— How to complete this task —
Where does the string "entry" appear in the records? Copy each line that holds it.

— Records for this task —
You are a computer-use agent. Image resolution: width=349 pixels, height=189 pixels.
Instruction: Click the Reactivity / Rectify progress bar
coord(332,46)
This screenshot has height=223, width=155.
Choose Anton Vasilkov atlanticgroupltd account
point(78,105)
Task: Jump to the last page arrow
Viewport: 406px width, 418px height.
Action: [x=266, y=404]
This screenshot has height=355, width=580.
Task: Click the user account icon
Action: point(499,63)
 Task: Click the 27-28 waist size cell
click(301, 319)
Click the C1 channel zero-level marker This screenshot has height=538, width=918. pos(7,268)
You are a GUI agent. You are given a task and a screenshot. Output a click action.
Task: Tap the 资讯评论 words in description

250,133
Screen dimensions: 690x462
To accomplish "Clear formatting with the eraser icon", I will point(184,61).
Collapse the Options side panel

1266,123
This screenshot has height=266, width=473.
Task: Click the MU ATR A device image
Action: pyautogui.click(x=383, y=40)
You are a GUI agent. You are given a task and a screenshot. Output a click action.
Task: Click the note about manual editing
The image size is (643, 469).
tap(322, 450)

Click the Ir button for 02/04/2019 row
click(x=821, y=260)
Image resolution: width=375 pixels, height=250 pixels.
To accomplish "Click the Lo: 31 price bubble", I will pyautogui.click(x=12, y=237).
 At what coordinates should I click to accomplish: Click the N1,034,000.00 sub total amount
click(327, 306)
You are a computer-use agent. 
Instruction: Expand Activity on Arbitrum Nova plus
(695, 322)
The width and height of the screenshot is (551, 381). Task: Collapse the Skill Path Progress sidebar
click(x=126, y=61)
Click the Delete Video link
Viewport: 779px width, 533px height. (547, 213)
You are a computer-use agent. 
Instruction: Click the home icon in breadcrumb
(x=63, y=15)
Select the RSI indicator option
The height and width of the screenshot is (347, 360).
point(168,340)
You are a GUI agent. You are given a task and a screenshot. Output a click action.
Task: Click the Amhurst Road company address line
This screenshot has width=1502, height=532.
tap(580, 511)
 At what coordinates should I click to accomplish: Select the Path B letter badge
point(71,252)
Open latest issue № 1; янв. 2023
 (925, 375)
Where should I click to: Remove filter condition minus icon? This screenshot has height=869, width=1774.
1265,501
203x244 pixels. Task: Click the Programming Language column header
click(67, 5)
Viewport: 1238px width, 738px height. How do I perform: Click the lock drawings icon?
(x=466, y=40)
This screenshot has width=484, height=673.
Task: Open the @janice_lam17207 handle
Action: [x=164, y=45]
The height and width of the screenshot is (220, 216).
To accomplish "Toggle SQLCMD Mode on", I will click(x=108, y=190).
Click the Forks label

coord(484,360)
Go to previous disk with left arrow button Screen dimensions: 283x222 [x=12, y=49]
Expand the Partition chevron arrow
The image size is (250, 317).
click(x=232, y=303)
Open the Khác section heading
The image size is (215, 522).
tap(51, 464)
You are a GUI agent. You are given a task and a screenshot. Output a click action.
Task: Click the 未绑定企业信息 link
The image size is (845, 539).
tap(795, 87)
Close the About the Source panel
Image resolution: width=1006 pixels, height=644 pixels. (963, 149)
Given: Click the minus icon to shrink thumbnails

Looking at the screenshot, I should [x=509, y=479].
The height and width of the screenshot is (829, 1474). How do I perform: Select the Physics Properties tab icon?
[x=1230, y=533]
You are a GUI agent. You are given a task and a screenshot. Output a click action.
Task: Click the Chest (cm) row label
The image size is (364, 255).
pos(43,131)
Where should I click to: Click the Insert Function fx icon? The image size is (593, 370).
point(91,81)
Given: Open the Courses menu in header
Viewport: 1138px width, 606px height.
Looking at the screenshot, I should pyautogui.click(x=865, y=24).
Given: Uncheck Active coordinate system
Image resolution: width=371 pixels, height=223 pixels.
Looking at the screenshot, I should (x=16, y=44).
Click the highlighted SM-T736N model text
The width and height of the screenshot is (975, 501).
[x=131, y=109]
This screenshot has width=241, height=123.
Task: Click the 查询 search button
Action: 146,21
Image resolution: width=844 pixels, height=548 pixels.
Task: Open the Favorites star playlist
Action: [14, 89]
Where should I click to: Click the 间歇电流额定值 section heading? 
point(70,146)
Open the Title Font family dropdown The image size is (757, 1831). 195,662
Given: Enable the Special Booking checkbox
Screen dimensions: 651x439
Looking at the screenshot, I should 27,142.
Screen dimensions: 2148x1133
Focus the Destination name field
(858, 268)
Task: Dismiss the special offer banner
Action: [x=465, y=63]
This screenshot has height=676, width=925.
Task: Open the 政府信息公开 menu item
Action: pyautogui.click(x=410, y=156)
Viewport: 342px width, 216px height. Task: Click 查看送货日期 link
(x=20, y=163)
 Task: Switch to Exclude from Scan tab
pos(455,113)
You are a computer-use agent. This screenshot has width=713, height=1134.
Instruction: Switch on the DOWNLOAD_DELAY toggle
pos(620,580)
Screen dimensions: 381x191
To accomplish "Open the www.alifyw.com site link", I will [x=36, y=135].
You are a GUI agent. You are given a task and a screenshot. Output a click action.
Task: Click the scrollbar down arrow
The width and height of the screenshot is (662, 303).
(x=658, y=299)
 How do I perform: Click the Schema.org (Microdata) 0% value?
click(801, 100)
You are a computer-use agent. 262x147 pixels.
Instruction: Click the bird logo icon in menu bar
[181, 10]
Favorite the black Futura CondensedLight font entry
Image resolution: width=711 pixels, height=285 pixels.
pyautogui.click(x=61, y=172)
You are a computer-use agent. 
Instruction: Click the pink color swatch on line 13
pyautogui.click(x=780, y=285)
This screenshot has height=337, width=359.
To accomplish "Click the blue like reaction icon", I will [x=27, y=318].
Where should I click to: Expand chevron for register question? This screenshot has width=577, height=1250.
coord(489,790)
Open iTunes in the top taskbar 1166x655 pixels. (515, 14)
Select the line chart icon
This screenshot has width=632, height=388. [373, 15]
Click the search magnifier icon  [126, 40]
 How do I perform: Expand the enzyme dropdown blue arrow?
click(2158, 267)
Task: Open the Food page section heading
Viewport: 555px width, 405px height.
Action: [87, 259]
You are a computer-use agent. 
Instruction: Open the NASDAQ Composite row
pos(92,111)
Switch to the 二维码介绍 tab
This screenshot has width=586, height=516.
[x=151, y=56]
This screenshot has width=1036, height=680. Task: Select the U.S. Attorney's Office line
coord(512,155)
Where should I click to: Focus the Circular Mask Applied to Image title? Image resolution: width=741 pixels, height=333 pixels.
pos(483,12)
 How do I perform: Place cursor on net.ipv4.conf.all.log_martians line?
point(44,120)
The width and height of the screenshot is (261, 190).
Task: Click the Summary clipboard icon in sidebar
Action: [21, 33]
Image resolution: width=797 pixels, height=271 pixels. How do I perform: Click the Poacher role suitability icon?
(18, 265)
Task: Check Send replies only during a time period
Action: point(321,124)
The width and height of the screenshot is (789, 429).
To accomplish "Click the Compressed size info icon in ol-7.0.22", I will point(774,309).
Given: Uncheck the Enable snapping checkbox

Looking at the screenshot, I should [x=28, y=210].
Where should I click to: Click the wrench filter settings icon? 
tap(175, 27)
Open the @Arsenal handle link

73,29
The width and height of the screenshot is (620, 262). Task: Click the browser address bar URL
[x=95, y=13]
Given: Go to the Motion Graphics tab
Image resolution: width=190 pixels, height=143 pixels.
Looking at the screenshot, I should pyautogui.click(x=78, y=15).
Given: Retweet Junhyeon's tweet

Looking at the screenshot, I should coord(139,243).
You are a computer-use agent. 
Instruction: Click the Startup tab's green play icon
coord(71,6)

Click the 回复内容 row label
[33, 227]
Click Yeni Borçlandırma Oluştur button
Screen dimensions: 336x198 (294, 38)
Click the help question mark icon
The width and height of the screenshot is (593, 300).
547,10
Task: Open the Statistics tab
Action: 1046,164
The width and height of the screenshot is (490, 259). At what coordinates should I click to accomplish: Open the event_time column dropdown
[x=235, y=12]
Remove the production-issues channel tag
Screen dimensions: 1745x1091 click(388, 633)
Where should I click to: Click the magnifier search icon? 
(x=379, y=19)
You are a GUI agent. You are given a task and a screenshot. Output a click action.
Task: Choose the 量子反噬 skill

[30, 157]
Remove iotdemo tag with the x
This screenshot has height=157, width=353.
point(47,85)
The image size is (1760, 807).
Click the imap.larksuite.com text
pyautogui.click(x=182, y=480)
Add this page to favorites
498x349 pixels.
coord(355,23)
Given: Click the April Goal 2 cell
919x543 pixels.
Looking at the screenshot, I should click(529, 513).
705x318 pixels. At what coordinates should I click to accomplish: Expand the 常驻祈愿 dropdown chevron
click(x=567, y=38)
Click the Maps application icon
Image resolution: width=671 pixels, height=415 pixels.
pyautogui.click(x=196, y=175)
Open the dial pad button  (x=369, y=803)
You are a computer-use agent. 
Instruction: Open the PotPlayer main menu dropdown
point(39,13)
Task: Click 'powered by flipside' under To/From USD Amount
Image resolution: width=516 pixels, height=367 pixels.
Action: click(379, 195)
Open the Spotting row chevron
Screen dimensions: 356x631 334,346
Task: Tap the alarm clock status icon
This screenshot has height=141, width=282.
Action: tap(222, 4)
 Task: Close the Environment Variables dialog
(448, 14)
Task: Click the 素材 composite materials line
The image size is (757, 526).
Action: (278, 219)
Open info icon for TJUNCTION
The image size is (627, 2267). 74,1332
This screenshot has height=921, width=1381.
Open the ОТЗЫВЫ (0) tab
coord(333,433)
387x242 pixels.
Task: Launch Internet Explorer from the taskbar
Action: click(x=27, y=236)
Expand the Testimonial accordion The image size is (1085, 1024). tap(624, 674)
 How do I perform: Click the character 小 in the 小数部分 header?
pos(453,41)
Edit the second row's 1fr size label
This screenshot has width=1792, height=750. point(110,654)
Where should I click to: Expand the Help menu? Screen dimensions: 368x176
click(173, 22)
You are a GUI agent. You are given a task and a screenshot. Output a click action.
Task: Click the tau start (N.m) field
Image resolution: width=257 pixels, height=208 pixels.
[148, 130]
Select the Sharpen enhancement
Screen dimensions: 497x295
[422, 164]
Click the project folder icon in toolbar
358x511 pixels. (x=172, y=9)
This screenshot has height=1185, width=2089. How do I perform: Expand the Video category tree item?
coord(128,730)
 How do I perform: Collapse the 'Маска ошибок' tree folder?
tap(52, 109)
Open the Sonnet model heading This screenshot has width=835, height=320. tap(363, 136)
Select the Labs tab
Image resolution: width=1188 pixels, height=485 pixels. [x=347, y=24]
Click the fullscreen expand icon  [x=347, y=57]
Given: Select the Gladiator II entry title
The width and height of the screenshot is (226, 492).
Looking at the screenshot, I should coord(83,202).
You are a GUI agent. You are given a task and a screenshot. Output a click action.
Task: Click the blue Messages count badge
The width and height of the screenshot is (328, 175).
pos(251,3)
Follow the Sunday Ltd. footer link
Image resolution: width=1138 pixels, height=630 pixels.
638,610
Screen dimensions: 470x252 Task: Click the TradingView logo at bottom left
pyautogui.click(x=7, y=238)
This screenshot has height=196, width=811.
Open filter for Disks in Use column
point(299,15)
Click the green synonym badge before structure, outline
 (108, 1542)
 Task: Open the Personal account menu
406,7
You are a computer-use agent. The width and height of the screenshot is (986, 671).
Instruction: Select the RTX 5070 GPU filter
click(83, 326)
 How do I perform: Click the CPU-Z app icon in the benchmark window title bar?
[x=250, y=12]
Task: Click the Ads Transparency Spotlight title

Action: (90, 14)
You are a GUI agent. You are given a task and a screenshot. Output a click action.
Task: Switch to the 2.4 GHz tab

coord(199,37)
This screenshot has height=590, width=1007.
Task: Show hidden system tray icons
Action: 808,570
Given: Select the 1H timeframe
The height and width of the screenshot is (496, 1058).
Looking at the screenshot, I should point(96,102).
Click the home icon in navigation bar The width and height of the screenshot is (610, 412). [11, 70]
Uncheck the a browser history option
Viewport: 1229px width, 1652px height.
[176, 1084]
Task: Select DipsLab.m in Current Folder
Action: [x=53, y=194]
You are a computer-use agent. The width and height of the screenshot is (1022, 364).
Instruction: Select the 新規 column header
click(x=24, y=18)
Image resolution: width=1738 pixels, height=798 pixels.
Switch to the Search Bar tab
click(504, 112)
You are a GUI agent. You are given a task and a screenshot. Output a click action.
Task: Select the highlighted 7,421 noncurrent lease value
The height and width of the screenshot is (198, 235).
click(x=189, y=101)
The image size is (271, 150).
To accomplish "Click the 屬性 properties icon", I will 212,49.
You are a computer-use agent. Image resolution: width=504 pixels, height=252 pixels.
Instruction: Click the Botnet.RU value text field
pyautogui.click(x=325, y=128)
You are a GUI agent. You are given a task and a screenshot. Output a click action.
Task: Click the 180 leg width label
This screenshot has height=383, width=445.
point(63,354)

— Task output —
Favorite the black Futura CondensedLight font entry
Given: Select the Gladiator II entry title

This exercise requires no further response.